Growing up with the music of David Bowie is probably not the best grounding for being a music critic because it raises expectations unreasonably high for every other adventurous musician one happens upon. When I first heard the intense, bordering-on-hysterical music of Merrill Garbus (the main creative force behind Tune-Yards) eight or so years ago, I actually had to get up from my desk and pace the room. I was so excited to hear something that both acknowledged pop and rock templates and crushed them underfoot. But with love comes responsibility. But unfortunately Garbus seems to have stopped forcing open new sonic doors and throwing new sonic furniture around the place.

But much as Nikki Nack (2014) was enjoyable, it felt as if certain mannerisms, tricks, traits had become set aspects of her musical vocabulary. Those reservations have turned to full-on disappointment with I Can Feel You Creep Into My Private Life. It’s not that it’s a bad album, it’s just that it’s another Tune-Yards as we’ve come to know Tune-Yards albums. Everything Tune-Yardsy is present and correct: lyrics that seem both revealingly personal and surreally disconnected,  melodies that embrace Broadway, soul, hip-hop and nursery rhyme chants, arrangements that foreground a sturdy armature of bass and drums overlaid with swathes of vocals. And it’s all beautifully produced and lovingly crafted with the help of mixer Mikalin Bluespruce (who has worked with Skepta and Kendrick Lamar) and yet it feels curiously clinical.

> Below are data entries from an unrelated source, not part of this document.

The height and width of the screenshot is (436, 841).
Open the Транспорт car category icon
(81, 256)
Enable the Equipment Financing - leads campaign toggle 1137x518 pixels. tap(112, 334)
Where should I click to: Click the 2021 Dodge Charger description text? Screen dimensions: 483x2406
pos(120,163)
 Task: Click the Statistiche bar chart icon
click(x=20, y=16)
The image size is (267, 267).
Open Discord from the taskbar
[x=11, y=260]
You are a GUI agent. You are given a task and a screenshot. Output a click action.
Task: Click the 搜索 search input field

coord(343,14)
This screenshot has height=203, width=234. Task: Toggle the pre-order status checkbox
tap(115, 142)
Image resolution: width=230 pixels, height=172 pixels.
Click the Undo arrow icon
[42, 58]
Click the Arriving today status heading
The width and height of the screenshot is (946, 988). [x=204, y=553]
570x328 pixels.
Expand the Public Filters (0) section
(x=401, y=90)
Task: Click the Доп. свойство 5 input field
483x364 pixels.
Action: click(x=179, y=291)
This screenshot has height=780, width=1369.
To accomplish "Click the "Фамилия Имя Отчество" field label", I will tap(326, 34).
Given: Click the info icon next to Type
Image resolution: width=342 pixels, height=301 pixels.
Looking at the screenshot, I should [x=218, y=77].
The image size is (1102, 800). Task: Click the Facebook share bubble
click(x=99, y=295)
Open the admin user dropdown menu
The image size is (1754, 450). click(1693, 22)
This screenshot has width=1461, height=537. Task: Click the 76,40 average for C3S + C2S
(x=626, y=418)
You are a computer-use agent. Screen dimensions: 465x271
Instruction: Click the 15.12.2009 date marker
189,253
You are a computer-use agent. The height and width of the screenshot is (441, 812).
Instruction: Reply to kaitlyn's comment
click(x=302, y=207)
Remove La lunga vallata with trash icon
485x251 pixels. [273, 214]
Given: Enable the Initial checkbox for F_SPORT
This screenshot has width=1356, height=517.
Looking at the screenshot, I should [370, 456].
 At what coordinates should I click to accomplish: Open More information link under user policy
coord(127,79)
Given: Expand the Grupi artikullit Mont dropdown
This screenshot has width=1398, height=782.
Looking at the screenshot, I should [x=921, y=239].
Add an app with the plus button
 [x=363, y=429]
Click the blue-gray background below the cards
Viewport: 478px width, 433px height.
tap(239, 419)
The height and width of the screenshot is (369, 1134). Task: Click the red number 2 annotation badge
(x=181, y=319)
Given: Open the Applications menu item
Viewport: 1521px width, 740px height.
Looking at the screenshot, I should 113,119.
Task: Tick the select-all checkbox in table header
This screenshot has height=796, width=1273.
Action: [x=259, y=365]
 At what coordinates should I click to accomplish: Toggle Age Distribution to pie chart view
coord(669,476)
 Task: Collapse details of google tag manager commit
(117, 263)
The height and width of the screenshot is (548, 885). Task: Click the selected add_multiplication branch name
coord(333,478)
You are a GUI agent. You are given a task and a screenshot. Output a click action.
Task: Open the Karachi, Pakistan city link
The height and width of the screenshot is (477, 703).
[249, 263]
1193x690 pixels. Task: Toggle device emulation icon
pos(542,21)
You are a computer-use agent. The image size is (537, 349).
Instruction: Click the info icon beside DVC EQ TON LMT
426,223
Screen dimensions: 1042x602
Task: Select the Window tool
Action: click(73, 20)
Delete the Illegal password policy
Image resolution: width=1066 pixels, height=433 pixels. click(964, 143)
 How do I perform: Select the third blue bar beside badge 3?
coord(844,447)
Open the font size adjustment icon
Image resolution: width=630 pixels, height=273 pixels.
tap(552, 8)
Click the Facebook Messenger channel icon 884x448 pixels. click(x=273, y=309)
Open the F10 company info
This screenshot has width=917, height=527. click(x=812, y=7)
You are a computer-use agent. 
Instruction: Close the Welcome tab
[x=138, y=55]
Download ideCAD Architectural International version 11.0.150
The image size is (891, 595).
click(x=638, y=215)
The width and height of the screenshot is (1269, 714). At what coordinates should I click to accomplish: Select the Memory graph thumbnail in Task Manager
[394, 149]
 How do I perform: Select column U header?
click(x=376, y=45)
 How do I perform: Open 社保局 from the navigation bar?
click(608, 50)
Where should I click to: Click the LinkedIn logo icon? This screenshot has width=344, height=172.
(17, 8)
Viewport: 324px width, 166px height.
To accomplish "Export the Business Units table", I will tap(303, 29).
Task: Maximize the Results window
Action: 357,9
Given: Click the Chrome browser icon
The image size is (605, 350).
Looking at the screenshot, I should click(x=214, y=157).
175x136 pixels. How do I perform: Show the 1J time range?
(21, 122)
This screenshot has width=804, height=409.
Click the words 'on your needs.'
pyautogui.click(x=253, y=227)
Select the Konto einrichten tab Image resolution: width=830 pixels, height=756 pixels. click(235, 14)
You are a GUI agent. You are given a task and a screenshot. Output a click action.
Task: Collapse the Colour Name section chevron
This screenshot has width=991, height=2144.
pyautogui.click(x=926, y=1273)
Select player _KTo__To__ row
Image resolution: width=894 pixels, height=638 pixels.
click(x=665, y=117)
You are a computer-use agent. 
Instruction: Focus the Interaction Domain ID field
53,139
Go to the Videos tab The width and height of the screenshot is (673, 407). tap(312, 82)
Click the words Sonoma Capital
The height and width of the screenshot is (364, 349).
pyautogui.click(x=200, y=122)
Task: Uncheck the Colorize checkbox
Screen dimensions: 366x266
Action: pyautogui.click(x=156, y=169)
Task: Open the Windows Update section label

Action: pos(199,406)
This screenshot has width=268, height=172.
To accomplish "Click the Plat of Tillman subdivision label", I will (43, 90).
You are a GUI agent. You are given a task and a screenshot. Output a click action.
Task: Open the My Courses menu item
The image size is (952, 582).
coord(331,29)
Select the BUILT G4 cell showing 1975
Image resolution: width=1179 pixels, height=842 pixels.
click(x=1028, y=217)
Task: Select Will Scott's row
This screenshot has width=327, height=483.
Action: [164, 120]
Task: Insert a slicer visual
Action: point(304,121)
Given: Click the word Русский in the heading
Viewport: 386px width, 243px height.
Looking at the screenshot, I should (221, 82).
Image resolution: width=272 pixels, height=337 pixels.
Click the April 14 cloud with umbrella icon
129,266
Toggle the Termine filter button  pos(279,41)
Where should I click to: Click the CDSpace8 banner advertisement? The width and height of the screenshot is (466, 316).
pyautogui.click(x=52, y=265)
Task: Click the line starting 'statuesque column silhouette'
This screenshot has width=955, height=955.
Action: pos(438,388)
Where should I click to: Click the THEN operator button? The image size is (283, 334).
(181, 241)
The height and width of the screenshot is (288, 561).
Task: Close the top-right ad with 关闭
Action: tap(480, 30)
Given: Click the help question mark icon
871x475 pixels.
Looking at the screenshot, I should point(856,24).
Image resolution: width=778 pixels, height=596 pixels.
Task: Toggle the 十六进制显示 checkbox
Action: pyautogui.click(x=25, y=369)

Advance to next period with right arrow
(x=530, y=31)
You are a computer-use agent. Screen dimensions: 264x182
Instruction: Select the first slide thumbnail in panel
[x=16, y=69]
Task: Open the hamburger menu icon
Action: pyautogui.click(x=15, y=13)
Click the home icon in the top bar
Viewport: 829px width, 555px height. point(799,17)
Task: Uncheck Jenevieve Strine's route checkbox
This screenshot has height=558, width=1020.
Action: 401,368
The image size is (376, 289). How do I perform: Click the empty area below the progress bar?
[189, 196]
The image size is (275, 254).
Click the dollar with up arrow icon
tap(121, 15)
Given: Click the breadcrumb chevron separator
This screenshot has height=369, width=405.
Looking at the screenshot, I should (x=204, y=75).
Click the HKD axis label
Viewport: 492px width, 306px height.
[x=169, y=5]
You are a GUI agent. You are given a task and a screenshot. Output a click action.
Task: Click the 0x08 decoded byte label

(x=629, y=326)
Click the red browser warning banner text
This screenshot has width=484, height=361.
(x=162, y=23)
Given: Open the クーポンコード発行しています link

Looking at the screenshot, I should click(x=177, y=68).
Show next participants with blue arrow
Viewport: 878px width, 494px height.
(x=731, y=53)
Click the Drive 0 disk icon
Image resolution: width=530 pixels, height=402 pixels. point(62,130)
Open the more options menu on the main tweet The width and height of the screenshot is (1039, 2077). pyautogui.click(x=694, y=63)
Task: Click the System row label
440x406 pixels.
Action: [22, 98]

Perhaps such a scenario was unavoidable, and Bowie’s dozen genre hops and reinventions during the 1970s were the anomaly. But that doesn’t stop one holding out hope that artists as intriguing as Garbus will pull themselves up by the bootstraps and find the courage to come at their material from a different angle, be a different version of themselves, or simply go and record an album with a 40-piece orchestra or a Balkan brass band.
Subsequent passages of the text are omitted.